What is On Device AI's Browser Agent?

Browser Agent is a Pro feature in On Device AI that lets the app's private AI open a real webpage, click buttons, fill forms, and pull information back for you on Mac, iPad, and iPhone. The browser stays visible the whole time and you can take over whenever you want.

How does the Browser Agent handle logins, CAPTCHAs, and 2FA?

When the agent hits a login screen, CAPTCHA, or two-factor prompt, it pauses and hands the browser to you. You sign in yourself, like you always would, then tap Hand Back to AI and it continues the task. Your password and credentials stay on your device.

Is this a private AI browser tool or a cloud service?

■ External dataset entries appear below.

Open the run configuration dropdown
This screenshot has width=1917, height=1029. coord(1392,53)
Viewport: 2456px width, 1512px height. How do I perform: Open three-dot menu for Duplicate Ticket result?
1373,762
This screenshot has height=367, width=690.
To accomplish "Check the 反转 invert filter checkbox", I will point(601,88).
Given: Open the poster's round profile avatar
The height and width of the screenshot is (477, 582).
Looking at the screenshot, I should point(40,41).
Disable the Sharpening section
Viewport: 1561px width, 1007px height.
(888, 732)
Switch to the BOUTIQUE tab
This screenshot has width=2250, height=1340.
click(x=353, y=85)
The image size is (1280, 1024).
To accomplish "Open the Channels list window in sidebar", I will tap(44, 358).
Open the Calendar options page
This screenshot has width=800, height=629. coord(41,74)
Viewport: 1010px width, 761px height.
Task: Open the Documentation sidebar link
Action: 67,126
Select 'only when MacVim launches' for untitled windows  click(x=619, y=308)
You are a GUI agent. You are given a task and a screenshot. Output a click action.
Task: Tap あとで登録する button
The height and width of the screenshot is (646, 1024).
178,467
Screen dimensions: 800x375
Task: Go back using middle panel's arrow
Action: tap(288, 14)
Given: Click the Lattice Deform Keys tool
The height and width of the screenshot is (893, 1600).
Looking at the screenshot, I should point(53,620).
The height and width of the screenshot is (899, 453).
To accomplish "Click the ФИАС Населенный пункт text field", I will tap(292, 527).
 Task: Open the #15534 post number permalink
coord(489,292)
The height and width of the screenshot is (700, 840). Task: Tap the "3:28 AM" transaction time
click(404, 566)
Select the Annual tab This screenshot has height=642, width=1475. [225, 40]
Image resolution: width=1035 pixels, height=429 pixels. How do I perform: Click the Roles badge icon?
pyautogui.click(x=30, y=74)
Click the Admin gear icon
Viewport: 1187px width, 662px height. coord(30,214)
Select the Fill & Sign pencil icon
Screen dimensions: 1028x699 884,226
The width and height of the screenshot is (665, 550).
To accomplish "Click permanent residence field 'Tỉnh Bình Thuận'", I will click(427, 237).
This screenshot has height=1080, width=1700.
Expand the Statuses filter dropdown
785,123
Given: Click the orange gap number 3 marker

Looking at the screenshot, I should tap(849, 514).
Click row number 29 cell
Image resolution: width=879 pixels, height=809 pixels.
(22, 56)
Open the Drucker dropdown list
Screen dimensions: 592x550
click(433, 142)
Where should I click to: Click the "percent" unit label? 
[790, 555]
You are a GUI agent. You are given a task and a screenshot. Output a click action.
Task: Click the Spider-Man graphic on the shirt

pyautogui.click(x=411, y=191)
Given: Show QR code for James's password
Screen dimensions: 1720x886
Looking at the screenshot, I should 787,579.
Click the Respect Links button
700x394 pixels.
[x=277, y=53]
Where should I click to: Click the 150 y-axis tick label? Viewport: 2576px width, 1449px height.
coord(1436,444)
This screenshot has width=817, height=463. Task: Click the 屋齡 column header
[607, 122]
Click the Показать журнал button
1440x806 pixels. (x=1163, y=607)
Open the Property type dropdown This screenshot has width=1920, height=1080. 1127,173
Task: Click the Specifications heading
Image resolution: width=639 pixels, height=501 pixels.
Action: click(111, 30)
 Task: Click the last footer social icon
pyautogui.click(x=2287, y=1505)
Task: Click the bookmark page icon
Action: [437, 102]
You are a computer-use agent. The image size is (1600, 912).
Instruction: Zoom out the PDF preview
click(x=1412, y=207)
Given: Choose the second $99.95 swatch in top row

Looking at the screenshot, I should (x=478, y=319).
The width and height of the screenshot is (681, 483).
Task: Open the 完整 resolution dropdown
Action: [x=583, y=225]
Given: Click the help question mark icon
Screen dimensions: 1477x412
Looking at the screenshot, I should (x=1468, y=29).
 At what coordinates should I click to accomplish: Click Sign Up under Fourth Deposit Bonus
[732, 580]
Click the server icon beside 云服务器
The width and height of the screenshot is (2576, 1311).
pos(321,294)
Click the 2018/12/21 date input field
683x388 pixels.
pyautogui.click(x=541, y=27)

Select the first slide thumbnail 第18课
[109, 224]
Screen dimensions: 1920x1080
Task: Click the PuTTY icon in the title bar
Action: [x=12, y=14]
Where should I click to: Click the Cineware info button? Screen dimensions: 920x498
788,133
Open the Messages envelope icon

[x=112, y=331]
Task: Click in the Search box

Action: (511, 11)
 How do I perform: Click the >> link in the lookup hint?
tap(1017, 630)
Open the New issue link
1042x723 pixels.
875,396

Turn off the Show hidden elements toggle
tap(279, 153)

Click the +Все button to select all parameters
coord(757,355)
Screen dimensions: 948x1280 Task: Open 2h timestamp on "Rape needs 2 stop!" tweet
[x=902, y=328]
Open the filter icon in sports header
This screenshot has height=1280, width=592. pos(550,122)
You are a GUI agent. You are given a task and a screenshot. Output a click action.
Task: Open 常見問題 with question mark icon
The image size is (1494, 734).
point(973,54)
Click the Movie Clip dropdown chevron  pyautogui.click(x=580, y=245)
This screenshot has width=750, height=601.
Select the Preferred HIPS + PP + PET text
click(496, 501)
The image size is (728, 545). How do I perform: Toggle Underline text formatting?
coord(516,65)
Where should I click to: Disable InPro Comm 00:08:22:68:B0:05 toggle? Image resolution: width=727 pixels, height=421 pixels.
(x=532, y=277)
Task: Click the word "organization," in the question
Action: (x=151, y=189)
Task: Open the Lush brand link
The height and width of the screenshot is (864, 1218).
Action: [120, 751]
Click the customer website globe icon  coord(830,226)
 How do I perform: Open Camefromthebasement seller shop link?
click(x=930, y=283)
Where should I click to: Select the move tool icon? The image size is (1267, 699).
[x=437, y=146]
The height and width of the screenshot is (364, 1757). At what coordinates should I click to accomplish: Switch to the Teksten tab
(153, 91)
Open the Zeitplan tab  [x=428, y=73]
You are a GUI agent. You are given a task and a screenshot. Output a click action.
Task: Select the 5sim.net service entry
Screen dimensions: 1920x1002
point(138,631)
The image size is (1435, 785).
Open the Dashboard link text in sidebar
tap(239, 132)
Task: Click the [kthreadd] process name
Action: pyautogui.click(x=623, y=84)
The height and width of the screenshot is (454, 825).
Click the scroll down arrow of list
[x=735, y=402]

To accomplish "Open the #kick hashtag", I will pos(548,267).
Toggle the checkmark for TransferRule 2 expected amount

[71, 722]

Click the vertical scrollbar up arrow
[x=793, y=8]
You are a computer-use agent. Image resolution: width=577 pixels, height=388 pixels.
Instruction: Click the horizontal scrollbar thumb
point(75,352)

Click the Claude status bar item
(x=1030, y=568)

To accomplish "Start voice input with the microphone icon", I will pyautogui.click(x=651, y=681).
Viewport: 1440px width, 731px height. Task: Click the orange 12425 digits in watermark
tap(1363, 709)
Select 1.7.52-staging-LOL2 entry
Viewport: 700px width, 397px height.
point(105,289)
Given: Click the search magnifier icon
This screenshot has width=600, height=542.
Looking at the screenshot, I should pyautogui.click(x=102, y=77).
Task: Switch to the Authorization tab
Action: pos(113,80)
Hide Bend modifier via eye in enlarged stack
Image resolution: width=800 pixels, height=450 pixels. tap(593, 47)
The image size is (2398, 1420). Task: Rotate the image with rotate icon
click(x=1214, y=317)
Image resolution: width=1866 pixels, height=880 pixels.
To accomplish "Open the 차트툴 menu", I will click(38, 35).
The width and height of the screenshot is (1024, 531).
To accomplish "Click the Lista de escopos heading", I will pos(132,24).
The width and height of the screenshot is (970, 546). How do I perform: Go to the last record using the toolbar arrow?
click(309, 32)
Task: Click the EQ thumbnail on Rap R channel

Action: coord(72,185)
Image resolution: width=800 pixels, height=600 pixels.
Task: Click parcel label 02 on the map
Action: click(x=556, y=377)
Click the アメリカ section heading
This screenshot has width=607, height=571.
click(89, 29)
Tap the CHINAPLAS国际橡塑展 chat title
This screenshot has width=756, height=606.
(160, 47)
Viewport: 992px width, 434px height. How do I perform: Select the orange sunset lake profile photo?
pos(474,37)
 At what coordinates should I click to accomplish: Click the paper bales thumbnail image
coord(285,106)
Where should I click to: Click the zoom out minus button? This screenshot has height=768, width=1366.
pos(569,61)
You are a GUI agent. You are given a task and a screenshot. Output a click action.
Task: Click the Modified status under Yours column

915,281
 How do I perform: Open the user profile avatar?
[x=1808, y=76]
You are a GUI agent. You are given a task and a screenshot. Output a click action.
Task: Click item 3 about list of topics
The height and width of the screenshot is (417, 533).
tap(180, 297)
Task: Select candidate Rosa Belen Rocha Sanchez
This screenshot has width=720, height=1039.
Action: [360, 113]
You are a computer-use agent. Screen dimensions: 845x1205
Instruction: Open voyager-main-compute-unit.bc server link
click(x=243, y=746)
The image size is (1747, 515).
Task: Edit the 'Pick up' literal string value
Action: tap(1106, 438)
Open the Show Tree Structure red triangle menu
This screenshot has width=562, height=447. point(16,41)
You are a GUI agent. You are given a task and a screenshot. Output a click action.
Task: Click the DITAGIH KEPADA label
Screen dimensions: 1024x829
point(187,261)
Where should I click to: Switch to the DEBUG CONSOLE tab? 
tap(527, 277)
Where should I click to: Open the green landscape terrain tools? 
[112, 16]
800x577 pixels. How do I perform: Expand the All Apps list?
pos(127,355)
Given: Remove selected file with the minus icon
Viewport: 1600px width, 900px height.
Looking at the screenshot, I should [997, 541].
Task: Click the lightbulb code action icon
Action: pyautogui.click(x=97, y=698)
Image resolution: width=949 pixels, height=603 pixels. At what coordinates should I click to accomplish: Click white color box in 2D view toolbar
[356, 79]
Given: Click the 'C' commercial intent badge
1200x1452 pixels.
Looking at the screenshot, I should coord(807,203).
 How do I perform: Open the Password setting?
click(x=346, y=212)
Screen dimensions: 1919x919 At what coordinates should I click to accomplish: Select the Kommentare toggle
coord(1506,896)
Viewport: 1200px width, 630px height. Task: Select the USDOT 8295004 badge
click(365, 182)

It is fully private. On Device AI runs the AI and the browser on your Apple device. Pages, cookies, and screenshots stay on your machine, unless you've explicitly added a cloud model provider with your own API key.

How is this different from cloud-based browser agents?

Most browser agents send the page you are on to a remote service so a cloud model can read it. On Device AI keeps both the AI and the browser on your Apple device, so nothing about the site you visit is shared with anyone else.

Which Apple devices support the private AI Browser Agent?

Browser Agent is available on Mac, iPad, and iPhone. Browser Agent is a Pro feature; free users see an upgrade prompt the first time it runs.

What can On Device AI's Browser Agent actually do on a webpage?

It can open a page, click buttons and links, type into forms, pick from dropdowns, scroll, go back, wait for content to load, and ask you to take over for logins. When the task is done, it sends a short summary back to your chat.

On Device AI Browser Agent: Private AI Web Automation for Mac & iPad

2026's browser automation problem

A lot of new AI tools promise to browse the web for you. Most of them work the same way under the hood: the page you are on, the cookies in your session, and the site's content all get sent off to a remote service so a cloud AI can read them and decide what to do next.

That's fine for public marketing pages. It gets uncomfortable the moment the site is your email, your company dashboard, your banking portal, or anything behind a login. "Let a cloud service read what's on my screen" is a very different trust decision than "let an app on my own device read it for me."

What On Device AI's Browser Agent does

Ask your On Device AI chat to do something on the web. Open an article and summarize the comments. Pull the prices off a competitor page. Check your team's status dashboard. Fill in a form you've been putting off.

When the task needs a real webpage, the app opens a full-screen browser view. You watch it work. It reads the page, decides what to do next, and takes one small step at a time: click this link, type in this field, pick this option, scroll down, go back. When it has the answer, it closes the loop and hands a short summary back to your chat.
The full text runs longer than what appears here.